Objectives: Few, if any, studies of blood or lymphocyte gene expression have been done at young ages in ASD, while most studies have been pursued with a small sample size. Gene expression profiles from older ASD subjects may only reflect secondary perturbations of ASD. Evaluation of infants and toddlers with ASD may be beneficial in identifying the primary genetic effects that lead to early developmental abnormalities, thus being more relevant to the development of the ASD prognostic and diagnostic biomarkers. Our objective was to identify genetic pathways, networks, and processes altered in autism at the age of first clinical signs. 

Methods: Gene expression profiles of peripheral blood mononuclear cells (PBMCs) from 73 young male subjects (12 months to 45 months of age; ASD = 41, typically developing = 32) were assessed via direct hybridization to Illumina Human Ref-8 bead-arrays. Linear regression analysis on probes filtered for average intensity less than background (n=14921) was performed to identify differentially expressed genes between ASD and typical subjects. Significantly identified genes (n=461; p < .01, FDR = .26) were imported into MetaCore for enrichment analysis in GeneGO Pathway Maps, GeneGO Process Networks, and GO Processes. 

Results: Genes involved in prenatal neural developmental functions were represented among the networks that were significantly differentially expressed in ASD infants and toddlers. Specifically, significant differences between ASD and typical subjects were found in cell cycle regulation, DNA damage response, apoptosis and survival, and cytoskeleton pathways, as well as in several neurophysiological processes. 

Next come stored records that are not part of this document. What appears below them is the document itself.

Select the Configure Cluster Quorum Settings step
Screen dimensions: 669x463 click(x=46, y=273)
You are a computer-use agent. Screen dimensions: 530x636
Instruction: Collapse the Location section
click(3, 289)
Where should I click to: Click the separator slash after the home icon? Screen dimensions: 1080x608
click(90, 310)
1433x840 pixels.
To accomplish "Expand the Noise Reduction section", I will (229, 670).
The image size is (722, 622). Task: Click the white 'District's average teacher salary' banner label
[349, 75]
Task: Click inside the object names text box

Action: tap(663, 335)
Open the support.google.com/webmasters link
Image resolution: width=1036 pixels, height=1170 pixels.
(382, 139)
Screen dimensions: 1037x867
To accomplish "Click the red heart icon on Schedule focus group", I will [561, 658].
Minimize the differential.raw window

Conclusions: These findings suggest that PBMC-based gene expression profiling of ASD may reveal unique and possibly fundamental dysregulated gene expression patterns that may be of use as  clinically significant biomarkers of ASD. Moreover, the dysregulated expression profile detected in living ASD infants and toddlers maps remarkably well onto profiles derived for CNV analyses of large autism samples (Pinto et al., 2010), and new CNV and gene expression profiles derived from prefrontal cortex brain tissue of young autistic postmortem cases. In each of these very different types of genetic analyses (brain, blood, CNV, RNA), the strongest signals were dysregulation of proliferation, cell cycle, cell differentiation and cyctosketelon mitosis- and migration-relevant pathways. We theorize these processes reflect the first prenatal steps of maldevelopment that lead to autism. They underlie early brain overgrowth, migration defects, defects in cortical lamina and aberrant connectivity.